Time Nickname Message
04:33 🔗 ArtimusAg Not sure if off-topic, but if this is relevant to current projects, I began personally archiving VGMusic.com's MIDIs and organizing them per game since there seems to be lacking a proper archive for its contents
04:40 🔗 chronomex cool
06:13 🔗 Vito`` tef: from my experience running private bookmarking and caching/archiving services (we donated the CSS parsing code to wget), you increasingly need a "real browser" to do a good job of caching/archiving a page/site.
06:14 🔗 Vito`` tef: I actually work off of three different "archives" for any site we cache: we take a screenshot, we cache it with wget, and we're working on caching a static representation as captured from within the browser
06:14 🔗 Vito`` none can feed back into wayback machine yet, but it's on the to-do list
06:29 🔗 Coderjoe that's the curse of "Web 2.0" designs :-\
06:47 🔗 instence The biggest problem right now are sites that use AJAX calls to dynamically load data. wget doesn't have a javascript interpreter engine, and when wget hits pages like this, it just sees an empty DIV and goes nowhere.

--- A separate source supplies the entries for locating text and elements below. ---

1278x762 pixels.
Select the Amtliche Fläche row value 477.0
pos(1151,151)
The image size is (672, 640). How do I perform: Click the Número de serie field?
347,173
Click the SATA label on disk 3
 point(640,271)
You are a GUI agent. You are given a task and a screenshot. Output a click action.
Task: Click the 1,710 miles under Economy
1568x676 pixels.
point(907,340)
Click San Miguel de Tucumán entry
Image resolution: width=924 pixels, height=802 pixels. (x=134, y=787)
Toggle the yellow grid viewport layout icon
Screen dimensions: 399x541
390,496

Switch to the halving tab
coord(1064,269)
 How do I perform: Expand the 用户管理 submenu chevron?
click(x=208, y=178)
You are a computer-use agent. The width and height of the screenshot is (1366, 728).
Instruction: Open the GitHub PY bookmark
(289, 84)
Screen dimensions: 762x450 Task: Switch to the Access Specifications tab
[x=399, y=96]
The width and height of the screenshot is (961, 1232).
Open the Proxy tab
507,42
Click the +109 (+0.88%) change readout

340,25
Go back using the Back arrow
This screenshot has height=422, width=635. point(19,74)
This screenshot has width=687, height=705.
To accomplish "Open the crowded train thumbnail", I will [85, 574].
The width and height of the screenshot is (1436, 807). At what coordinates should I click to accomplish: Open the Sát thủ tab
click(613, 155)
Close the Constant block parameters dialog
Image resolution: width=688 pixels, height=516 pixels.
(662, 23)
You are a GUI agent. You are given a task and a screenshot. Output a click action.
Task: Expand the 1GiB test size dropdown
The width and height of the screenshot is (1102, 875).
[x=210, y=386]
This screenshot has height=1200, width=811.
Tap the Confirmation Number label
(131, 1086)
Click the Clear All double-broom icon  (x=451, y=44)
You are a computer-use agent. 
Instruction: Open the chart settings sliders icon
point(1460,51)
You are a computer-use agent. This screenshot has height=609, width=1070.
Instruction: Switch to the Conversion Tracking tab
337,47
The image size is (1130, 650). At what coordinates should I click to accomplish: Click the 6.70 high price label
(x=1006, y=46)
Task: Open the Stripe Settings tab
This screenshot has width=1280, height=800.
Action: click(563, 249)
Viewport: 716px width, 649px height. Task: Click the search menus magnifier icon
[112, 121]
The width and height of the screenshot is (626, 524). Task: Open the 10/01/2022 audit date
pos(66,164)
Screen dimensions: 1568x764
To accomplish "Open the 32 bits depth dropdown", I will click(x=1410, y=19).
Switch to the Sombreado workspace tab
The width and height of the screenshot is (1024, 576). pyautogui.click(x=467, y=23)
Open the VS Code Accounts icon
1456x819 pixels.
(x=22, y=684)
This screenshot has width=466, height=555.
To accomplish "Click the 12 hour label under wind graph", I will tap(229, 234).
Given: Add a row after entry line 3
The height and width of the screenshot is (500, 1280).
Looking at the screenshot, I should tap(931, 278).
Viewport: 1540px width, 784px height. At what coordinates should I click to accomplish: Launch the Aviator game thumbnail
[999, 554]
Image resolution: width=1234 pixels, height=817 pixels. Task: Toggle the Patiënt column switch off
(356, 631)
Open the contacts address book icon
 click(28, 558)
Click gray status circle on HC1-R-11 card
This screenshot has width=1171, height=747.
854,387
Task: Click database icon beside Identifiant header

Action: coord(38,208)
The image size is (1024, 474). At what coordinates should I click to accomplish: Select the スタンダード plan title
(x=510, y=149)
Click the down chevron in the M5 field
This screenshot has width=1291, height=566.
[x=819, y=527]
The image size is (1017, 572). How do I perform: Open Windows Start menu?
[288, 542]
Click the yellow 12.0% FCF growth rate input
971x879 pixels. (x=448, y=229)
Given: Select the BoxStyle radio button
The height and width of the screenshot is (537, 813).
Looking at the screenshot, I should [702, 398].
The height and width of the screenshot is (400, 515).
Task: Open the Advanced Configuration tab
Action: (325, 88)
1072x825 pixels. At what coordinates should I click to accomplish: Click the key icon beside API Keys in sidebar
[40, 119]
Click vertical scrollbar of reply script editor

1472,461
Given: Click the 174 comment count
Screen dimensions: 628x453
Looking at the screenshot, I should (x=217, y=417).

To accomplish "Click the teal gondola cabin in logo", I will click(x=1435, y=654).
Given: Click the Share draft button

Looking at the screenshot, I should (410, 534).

06:49 🔗 Vito`` yeah, I expect to completely replace wget with phantomjs at some point
06:50 🔗 Vito`` well, except for single-file mirroring, like a PDF or something
09:43 🔗 godane chronomex: if vgmusic.com is just midi files then i may look at archiving it so we have a full warc.gz of it
09:51 🔗 BlueMaxim godane it pretty much is, to my knowledge
13:11 🔗 hiker1 I am trying to download a site that uses assets on a subdomain. I used --span-hosts and --domains, but now it's making a duplicate copy of the site for the www. domain extension. I set -D to include tinypic.com so that it would download hotlinked images, but it seems to have downloaded some of the web pages from tinypic too.
13:20 🔗 ersi AFAIK the images from tinypic are hosted on an subdomain
13:20 🔗 ersi like i.tinypic.com or something like that
13:23 🔗 hiker1 yes
13:24 🔗 hiker1 But how do I tell it to not access ^tinypic.com and only access *.tinypic.com?
13:25 🔗 hiker1 --domains and --exclude-domains don't appear to accept wildcards or regex
13:30 🔗 schbirid1 correct
13:49 🔗 hiker1 How can I avoid downloading from the wrong domain then?
17:54 🔗 SketchCow Hooray, oxing day
18:15 🔗 Nemo_bis SketchCow: would it be useful to email you a list of magazines (searches/keywords) I uploaded so that when you have time you can create collections/darken/do whatever you like with them?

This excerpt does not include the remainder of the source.